EXERCISE ::
The required output is the exact run of lines from the one that contains "You are a computer-use" to the end of the data, with every picture left out.

[Stored items]
****************************************
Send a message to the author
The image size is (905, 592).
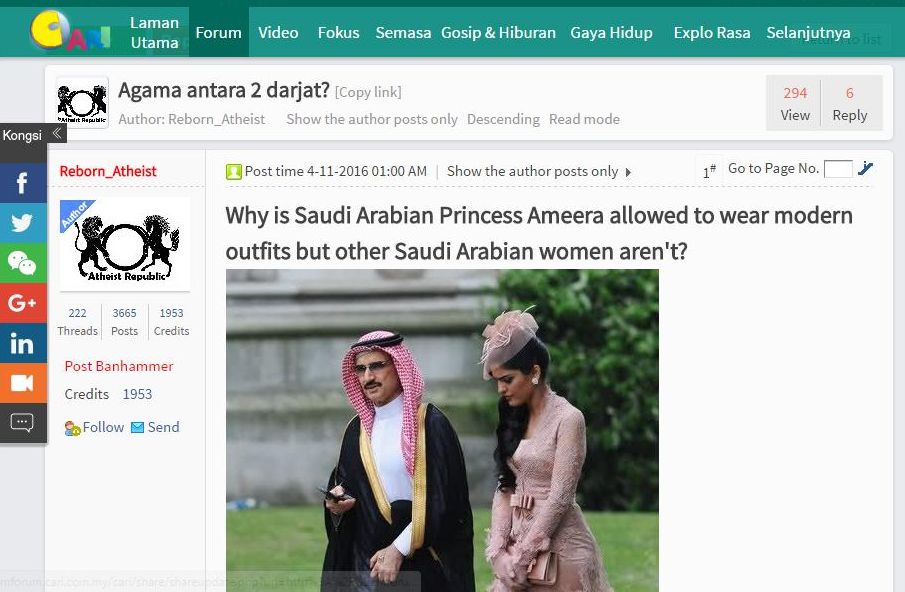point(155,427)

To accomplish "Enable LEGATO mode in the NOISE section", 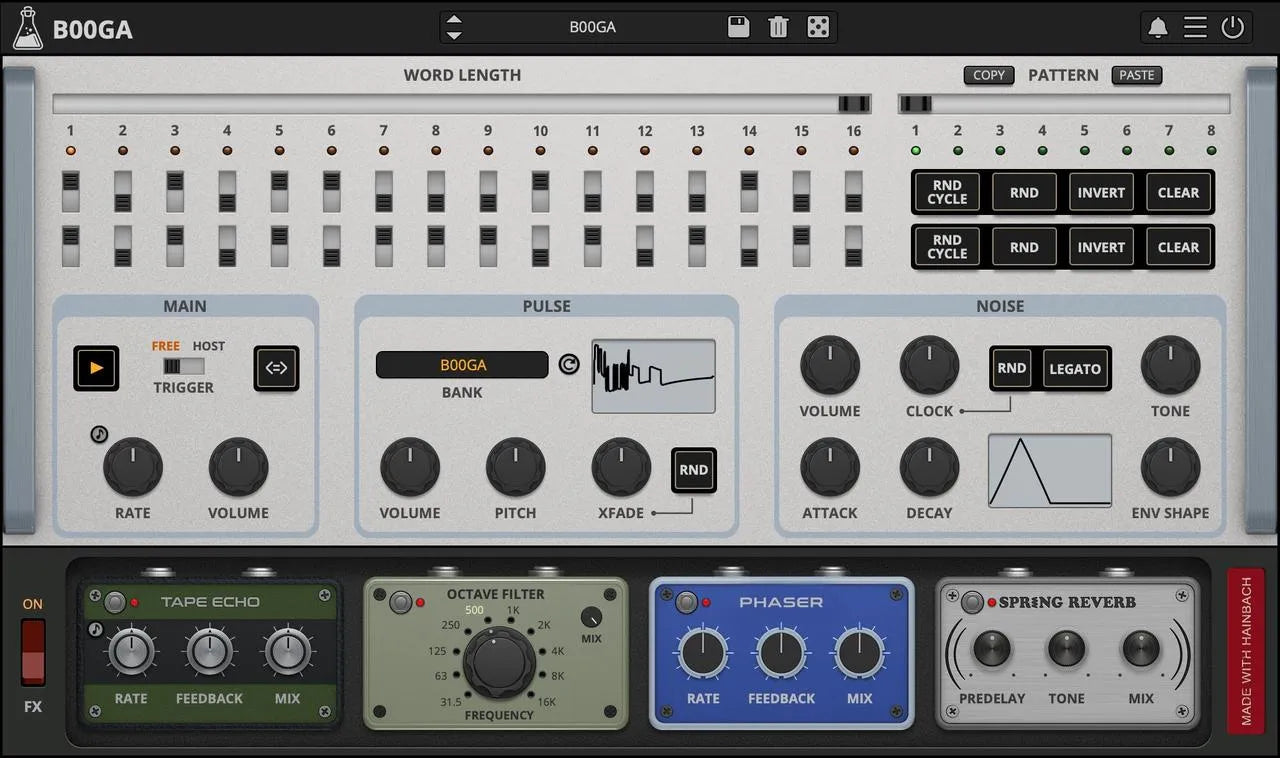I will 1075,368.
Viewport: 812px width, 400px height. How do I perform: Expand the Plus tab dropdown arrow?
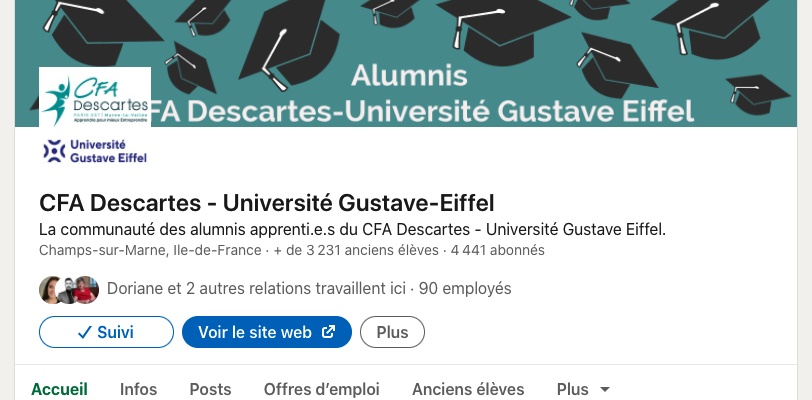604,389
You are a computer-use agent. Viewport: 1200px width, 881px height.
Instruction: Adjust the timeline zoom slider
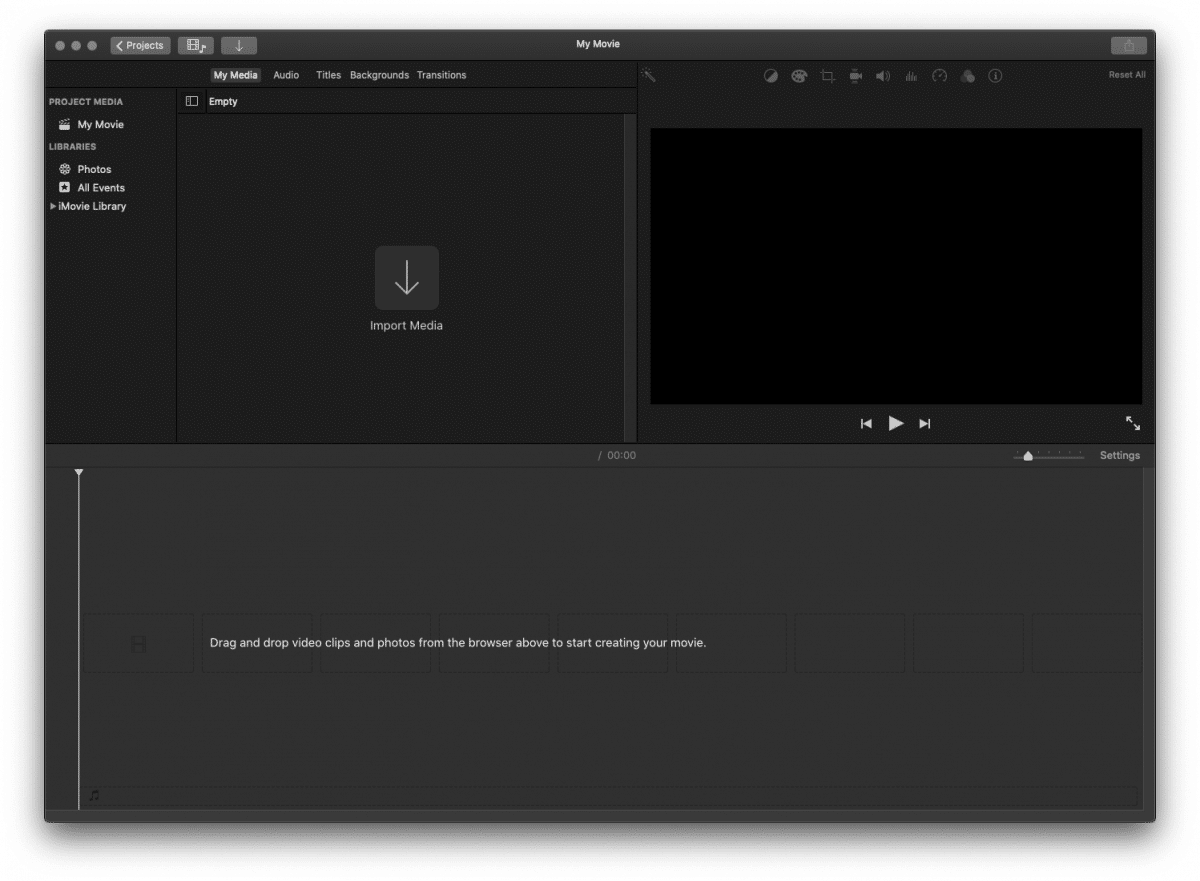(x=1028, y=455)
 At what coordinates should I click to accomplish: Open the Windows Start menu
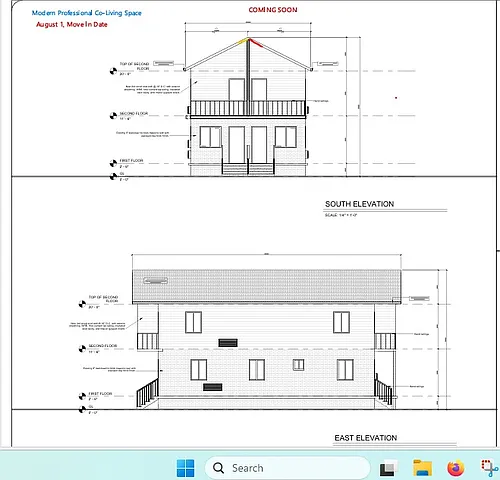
****************************************
EXPECTED ANSWER ::
You are a computer-use agent. Viewport: 1200px width, 881px height.
Instruction: Adjust the timeline zoom slider
(x=1028, y=455)
 At what coordinates should I click to accomplish: Open the Windows Start menu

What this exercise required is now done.